··· Data for this exercise ···

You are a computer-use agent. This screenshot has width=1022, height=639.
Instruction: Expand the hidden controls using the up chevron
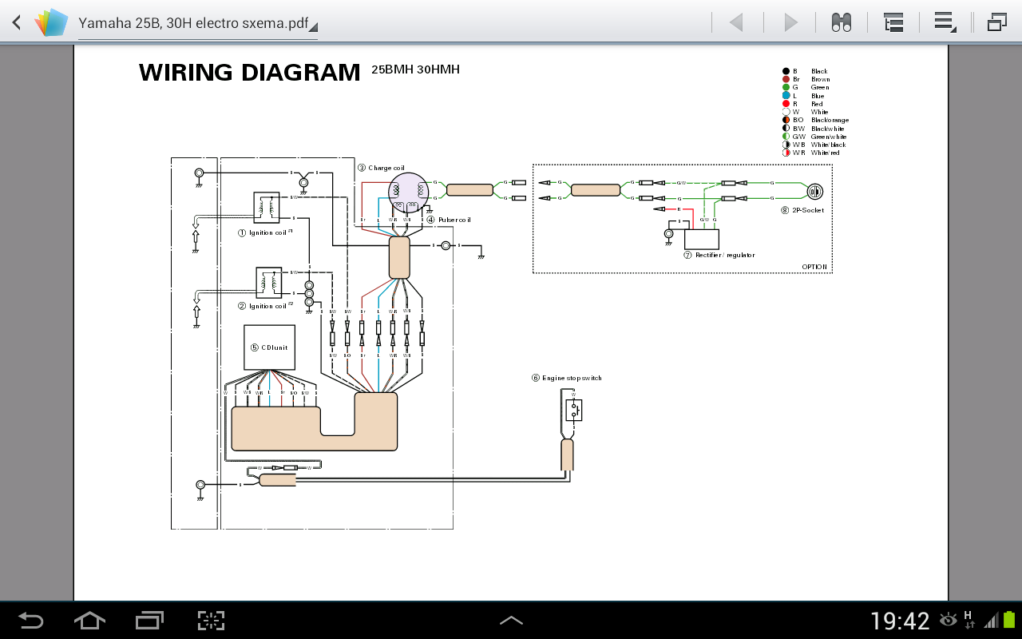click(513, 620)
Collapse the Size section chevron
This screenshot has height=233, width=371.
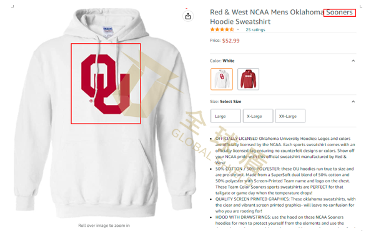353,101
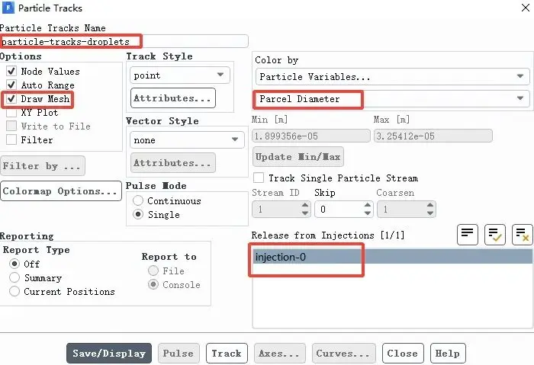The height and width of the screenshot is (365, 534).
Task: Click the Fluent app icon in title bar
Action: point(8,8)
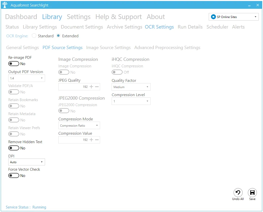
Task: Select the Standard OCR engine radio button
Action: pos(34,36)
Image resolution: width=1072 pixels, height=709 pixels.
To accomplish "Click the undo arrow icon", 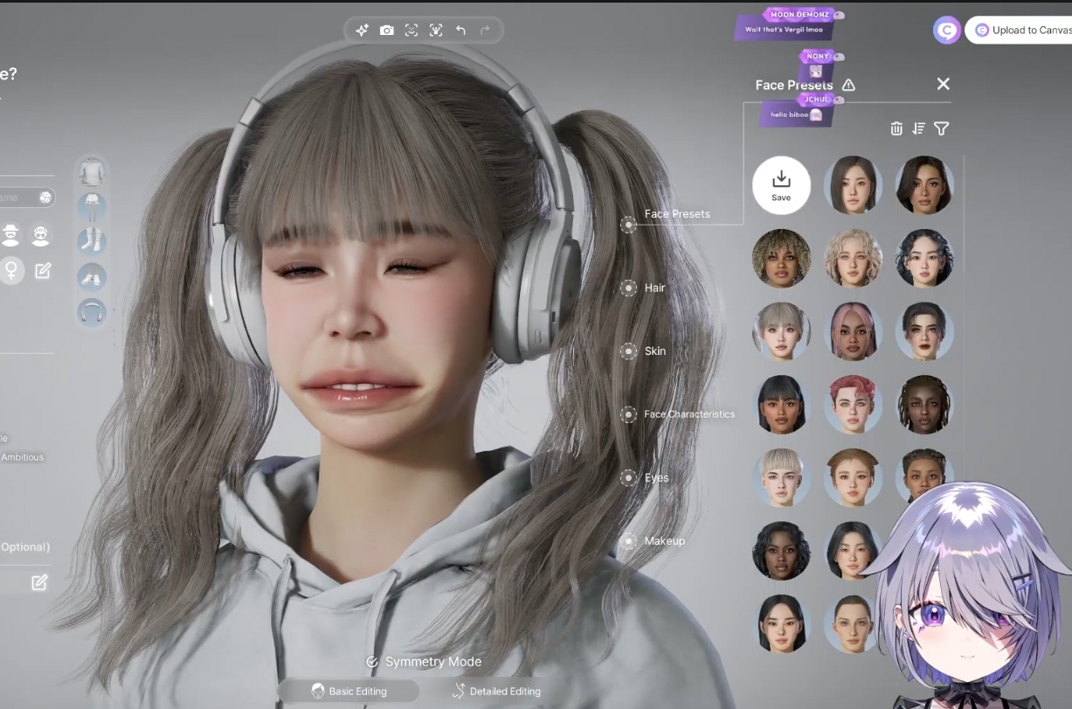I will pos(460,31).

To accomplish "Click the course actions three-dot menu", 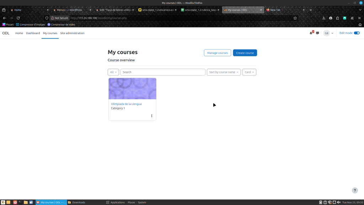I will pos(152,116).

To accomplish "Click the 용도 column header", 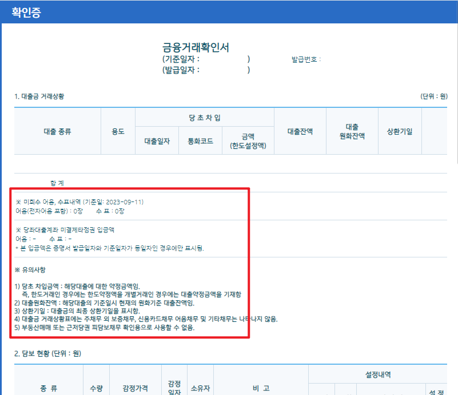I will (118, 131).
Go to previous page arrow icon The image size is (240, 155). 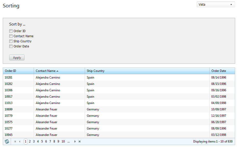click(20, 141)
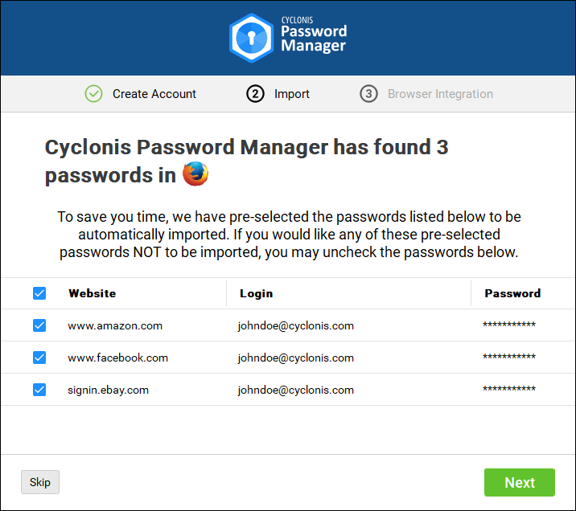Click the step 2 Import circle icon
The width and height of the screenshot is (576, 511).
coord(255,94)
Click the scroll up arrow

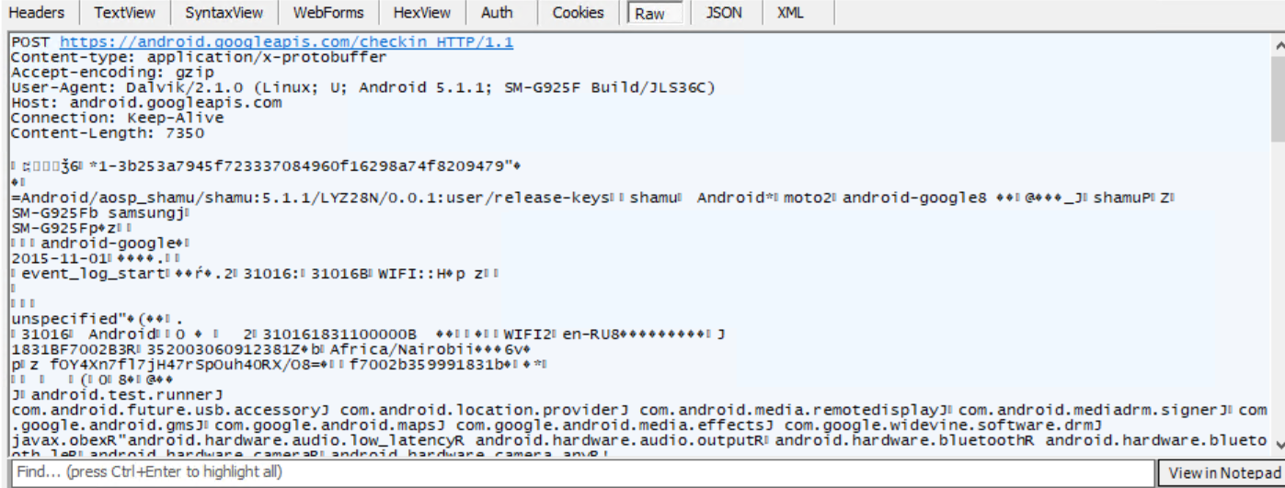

···

_Problem requirements_
A clean copy is needed of the lines above from the one with "Instruction: Expand the" up to and including the one with "Image resolution: width=1072". Please set it down exactly, with no pictures.

_Answer box_
Instruction: Expand the hidden controls using the up chevron
click(513, 620)
Collapse the Size section chevron
This screenshot has height=233, width=371.
353,101
The height and width of the screenshot is (365, 534).
Task: Click the Fluent app icon in title bar
Action: point(8,8)
Task: Select the Standard OCR engine radio button
Action: pos(34,36)
Image resolution: width=1072 pixels, height=709 pixels.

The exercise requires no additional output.